Okay I've been dancing around RORAC for a couple of comments now without wanting to get into it...I preferred to talk about all this in simpler terms...but if you want more info about this kind of stuff that's what I would start with...google will then lead you to a host of other similar sounding acronyms...

Sun, 04/03/2011 - 18:54 | 1130595 Omer Rosen
Omer Rosen's picture

Just a general note…a lot of the comments have focused on the ins and outs of rate locks and how the conexity trick worked, which is understandable. However, I did not set out with the goal of stamping out abuses in the settlement of Treasury rate locks...I only sought to give an example, from the mouth of an insider, of a type of behavior. An example that was detailed, (relatively) easy to understand, regarding a product much simpler than the ones that played a part in the crisis yet exemplifying similar behavior to that seen as causing the crisis...an example impossible to dismiss or obscure with words because it is so obvious and simple...But the example itself was not the point...the behavior it exemplified was the point.

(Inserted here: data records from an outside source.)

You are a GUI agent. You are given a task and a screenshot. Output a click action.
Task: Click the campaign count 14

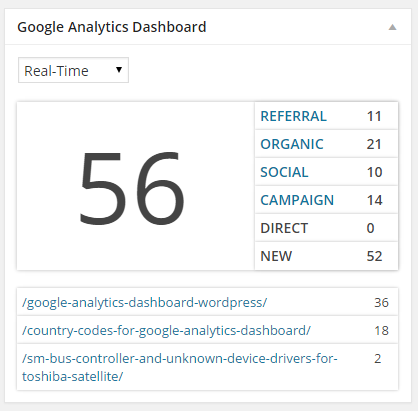(x=374, y=200)
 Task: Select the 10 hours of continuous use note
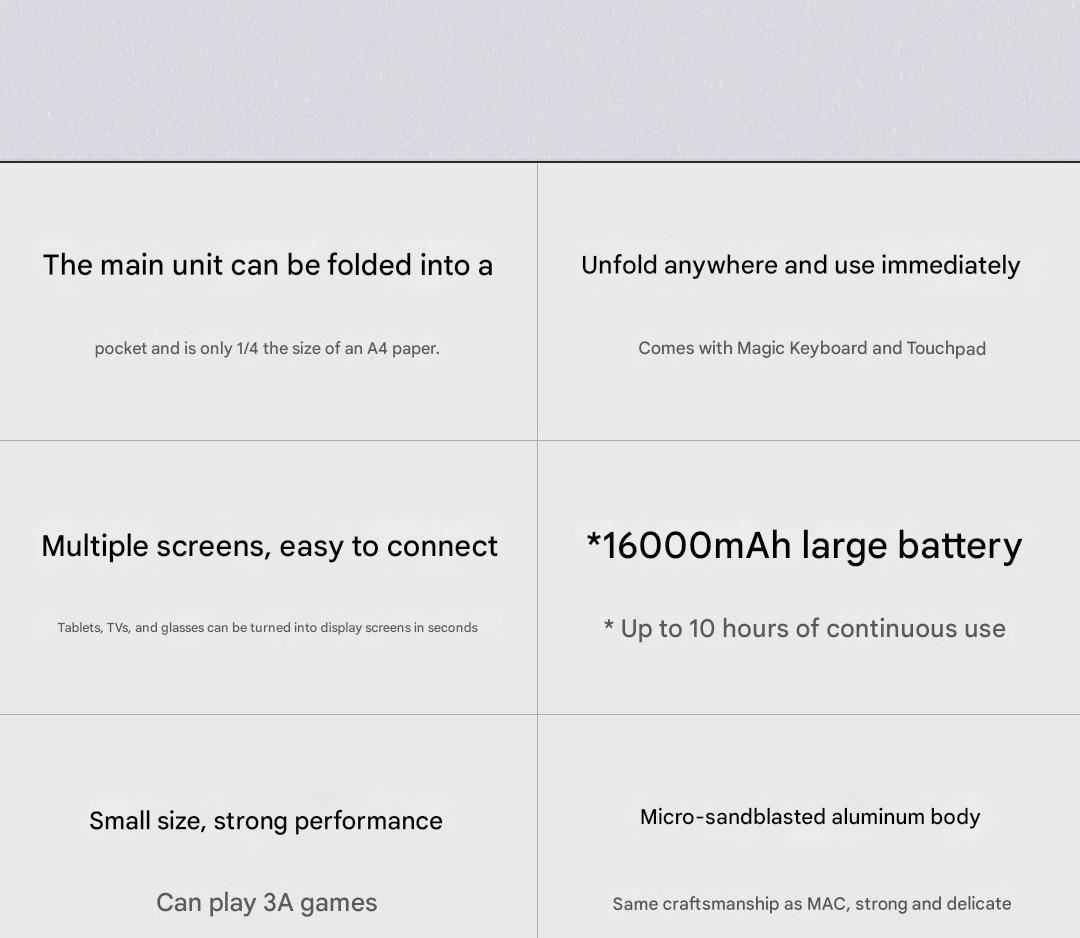tap(804, 629)
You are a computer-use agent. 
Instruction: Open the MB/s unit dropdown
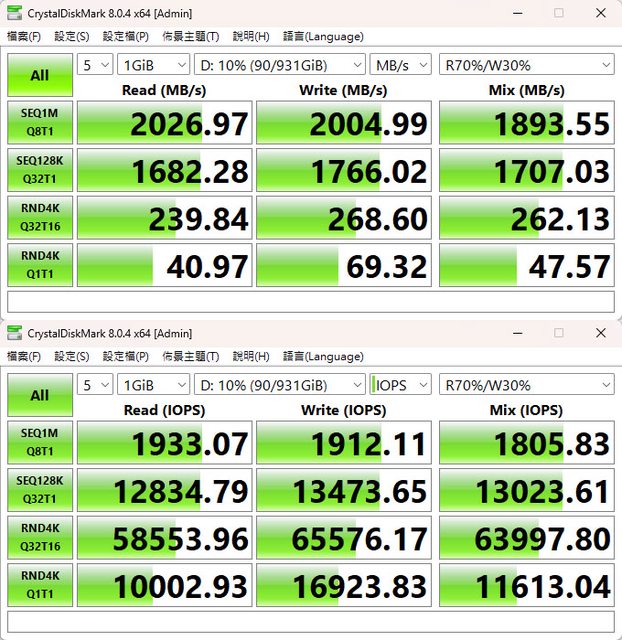[400, 65]
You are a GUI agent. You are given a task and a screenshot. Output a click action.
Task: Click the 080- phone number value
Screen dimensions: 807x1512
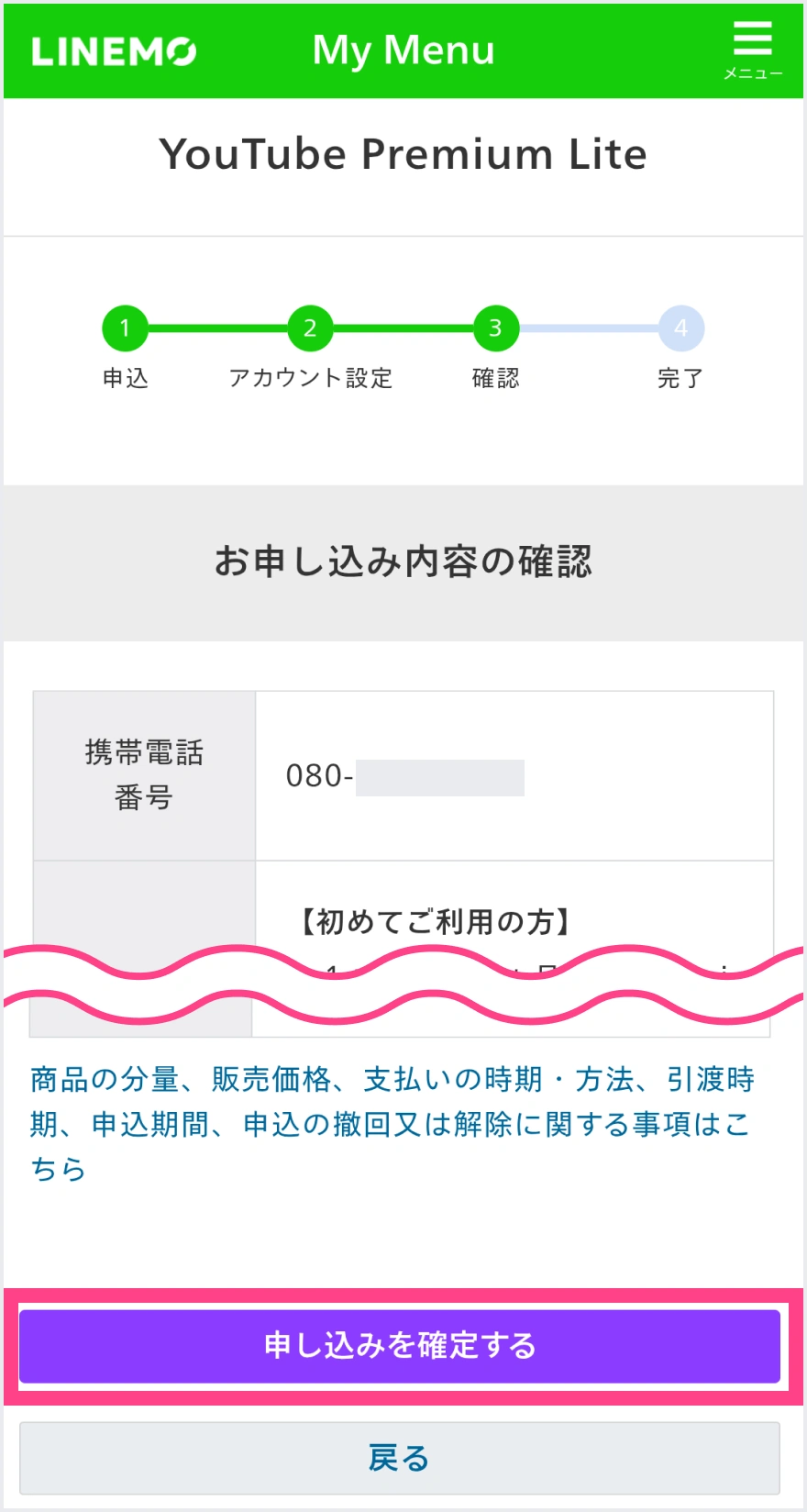[x=319, y=776]
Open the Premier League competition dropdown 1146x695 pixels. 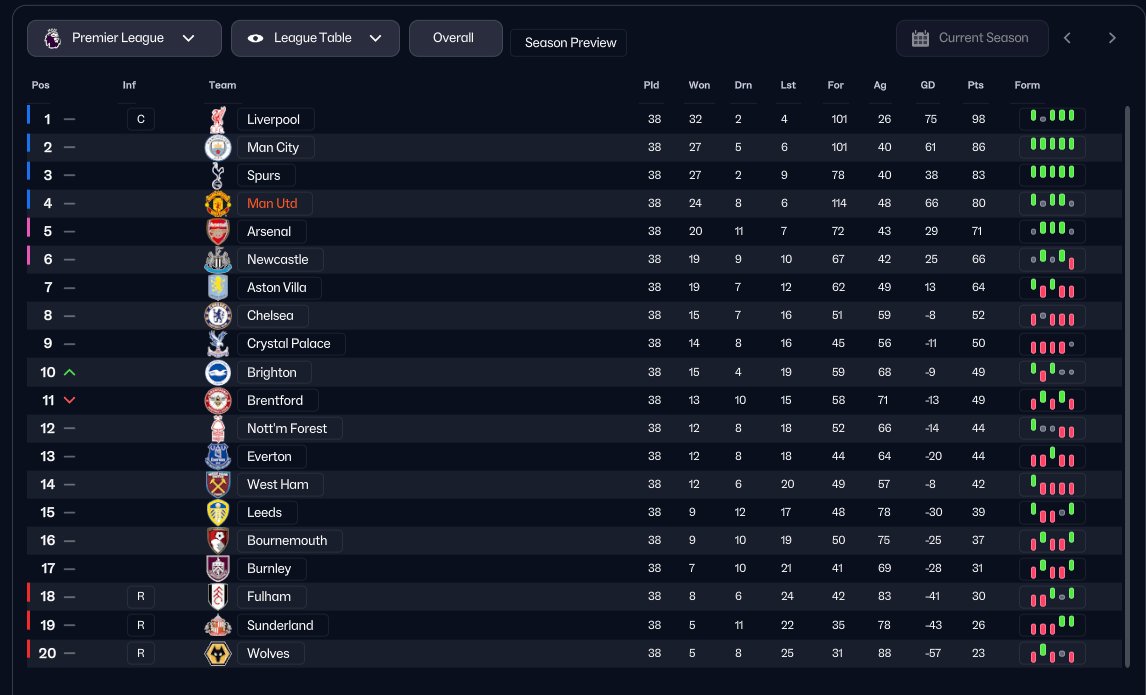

Wed, 06/15/2011 - 09:24 | 1370607 Anonymous Hand
Anonymous Hand's picture

I just wanted to come back a month later and say "Thanks", OR. This is one of those great chestnuts that can be used to open people's eyes repeatedly. (If you can edit the article, I'd advise placing your "100/90" settlement comment in the main body, so as to eliminate the one main sticky objection people have when reading it the first time.)